Read to find out how to recognise if you have sensitive skin, what causes skin sensitivity and what the best products are to treat the condition.

Author: Maria Ageeva & Georgie Falcone

Reading time: 6 minutes

Can you use retinol if you have sensitive skin? Yes, you can! However, it is important to start by using a low concentration then increasing gradually.

Find out how to recognise if you have sensitive skin, what causes skin sensitivity, and the best products to use if you suffer from sensitive skin.

How to Know if You Have Sensitive Skin

While people may hold the opinion that sensitive skin is merely easily irritable skin, other features characterise this skin condition. This can include sudden redness, itchiness, inflammation and undesirable break-outs.
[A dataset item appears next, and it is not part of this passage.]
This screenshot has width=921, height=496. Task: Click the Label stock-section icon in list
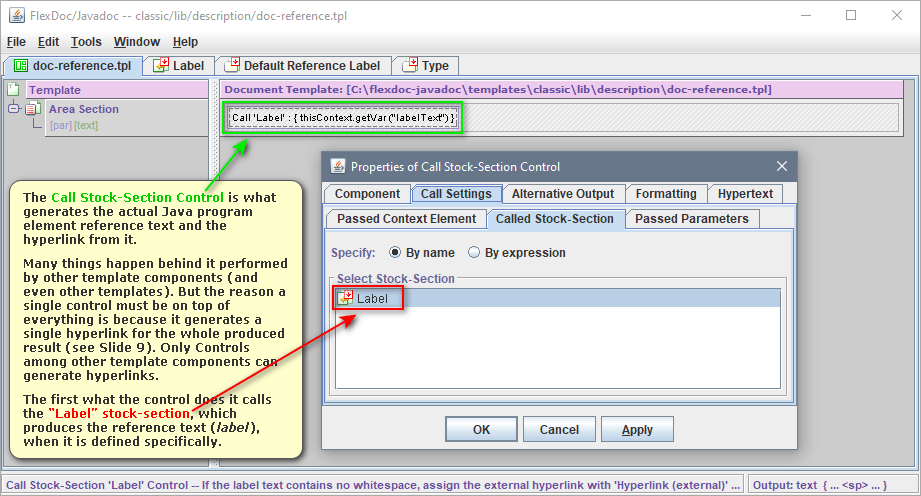[x=345, y=298]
Experts point out, that currently there is no universal checklist for a definitive “diagnosis” of a sensitive skin type. However, according to Dr Katz with Forefront Dermatology¹, there are several symptoms that, if experienced regularly, could be a sign that you might have sensitive skin.

Sensitive Skin Symptoms

1. Skin Reactions

The first sign that you might experience is high skin sensitivity due to the reactiveness of your skin. This means that your skin is highly responsive to any product that you might be using. This may not only include cosmetic, skin or hair care products, but also household products such as soaps, detergents, fragrances and perfumes. These may trigger your skin to react by becoming dry, red, or itchy.

2. Redness

Secondly, a common sensitive skin symptom is redness. This can appear in many different forms, such as rashes, red bumps, blushing or visibly dilated blood vessels. Generally, as soon you remove the agent of irritation, the redness should leave. If not, there are treatments that can rid your skin from unwanted bumps, rashes and otherwise inflammation.

3. Excessive Dryness

Excessive dryness is another sign you might be suffering from sensitive skin. Sensitive and dry skin often co-occur together. Furthermore, when not taken care of, dry skin with raised skin sensitivity can lead to acne breakouts, cracking and flaking. Cold, dry weather can also trigger this. Using a gentle moisturiser daily can prevent your skin from becoming overly dry and damaged.

4. Skin Rashes

If you frequently notice that your skin is prone to developing rashes quickly, it might be another sign that you’re dealing with sensitive skin. When exposed to an irritant, your skin might flare up, appear red, flaky, dry or develop a bumpy rash.

5. Frequent Breakouts

Another sign you might have sensitive skin is frequent breakouts. This can often look like acne with red bumps and pustules. Moreover, choosing the wrong acne products may only worsen the acne and the overall condition of your skin.

6. Recurring Sunburn

Recurring sunburns can also be a sign of raised skin sensitivity. However, regardless of your skin's sensitivity, it is important to wear SPF daily (preferably with SPF 30 or higher). This will ensure skin protection from UVA and UVB rays. Since some ingredients in sunscreens can cause allergic reactions, look for ones with the ingredients zinc oxide or titanium dioxide.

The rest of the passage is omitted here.